## INSTRUCTIONS TO FOLLOW:
From the records below, copy each line in which the string "computer" occurs.

*** Opening DATA TO EXAMINE ***

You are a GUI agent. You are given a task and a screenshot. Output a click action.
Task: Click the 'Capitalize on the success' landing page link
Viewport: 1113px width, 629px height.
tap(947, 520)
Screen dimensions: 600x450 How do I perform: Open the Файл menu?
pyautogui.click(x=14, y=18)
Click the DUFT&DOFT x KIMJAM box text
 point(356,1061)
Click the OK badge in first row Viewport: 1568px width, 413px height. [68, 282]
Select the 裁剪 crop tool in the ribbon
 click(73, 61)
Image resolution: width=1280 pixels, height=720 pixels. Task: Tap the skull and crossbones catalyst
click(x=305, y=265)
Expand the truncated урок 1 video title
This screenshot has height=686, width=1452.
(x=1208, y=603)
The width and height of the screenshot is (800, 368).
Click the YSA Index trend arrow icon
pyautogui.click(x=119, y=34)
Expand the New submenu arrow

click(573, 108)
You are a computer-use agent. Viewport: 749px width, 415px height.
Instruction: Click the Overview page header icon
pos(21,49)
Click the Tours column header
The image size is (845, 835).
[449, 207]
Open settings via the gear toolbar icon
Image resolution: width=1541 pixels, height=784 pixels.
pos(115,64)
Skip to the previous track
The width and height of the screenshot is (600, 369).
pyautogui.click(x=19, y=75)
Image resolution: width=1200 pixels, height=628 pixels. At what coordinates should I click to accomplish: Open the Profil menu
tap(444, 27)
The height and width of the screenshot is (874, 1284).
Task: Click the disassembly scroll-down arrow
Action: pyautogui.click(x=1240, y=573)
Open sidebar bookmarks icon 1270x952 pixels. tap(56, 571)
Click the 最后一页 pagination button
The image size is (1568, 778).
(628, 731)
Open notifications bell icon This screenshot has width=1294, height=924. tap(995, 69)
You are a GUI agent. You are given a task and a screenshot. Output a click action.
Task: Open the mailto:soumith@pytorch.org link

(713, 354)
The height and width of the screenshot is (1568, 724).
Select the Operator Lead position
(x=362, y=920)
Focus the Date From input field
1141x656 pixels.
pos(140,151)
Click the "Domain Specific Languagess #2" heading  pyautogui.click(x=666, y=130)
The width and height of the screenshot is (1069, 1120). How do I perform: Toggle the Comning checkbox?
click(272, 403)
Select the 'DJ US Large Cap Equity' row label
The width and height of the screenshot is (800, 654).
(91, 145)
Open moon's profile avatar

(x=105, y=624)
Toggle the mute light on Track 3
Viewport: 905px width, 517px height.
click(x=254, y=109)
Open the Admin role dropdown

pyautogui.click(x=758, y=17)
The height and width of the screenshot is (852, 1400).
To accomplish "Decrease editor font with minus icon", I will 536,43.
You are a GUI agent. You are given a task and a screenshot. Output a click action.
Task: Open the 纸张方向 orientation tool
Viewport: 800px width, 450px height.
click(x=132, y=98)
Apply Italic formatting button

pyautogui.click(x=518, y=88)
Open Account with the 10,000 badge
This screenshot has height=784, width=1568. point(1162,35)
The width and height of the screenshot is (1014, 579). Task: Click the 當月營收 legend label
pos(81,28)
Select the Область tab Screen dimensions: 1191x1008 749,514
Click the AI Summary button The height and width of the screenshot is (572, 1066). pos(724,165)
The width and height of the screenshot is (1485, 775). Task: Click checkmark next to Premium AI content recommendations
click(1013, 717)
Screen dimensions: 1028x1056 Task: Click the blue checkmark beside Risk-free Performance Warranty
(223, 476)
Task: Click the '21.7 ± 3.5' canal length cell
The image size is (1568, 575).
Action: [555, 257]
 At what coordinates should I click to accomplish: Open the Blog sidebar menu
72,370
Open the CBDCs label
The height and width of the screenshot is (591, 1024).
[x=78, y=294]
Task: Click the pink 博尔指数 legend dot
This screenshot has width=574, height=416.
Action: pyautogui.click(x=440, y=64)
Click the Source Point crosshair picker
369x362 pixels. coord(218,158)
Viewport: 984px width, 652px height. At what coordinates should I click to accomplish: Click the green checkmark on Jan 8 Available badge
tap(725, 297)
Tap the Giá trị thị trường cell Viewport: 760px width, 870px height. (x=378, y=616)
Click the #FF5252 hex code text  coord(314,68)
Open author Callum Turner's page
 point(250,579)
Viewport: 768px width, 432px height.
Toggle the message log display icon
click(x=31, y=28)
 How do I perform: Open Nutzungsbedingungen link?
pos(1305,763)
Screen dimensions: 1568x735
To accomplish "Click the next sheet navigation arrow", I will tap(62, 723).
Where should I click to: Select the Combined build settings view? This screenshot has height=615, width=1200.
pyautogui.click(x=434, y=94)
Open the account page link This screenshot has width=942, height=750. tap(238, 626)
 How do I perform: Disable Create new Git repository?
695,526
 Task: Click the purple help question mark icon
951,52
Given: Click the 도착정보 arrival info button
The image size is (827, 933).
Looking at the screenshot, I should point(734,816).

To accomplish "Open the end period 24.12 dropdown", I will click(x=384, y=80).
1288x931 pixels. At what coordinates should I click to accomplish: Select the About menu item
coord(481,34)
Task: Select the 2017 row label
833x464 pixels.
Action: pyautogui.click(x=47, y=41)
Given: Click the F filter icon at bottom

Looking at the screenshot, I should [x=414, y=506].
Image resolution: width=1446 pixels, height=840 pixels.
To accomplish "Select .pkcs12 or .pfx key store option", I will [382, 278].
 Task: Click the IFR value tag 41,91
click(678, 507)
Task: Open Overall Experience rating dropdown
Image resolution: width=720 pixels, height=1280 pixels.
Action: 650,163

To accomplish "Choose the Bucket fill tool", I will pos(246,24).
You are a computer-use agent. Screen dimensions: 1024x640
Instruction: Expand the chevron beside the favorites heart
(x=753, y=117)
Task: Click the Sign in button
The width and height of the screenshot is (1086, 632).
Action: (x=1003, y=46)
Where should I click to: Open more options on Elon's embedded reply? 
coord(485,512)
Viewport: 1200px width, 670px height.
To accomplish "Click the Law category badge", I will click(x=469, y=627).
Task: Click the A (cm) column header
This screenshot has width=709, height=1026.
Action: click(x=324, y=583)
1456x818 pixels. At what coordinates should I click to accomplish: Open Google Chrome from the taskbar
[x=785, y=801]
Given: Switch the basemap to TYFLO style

*** Closing DATA TO EXAMINE ***

## SOLUTION:
You are a computer-use agent. Viewport: 749px width, 415px height.
You are a computer-use agent. Screen dimensions: 1024x640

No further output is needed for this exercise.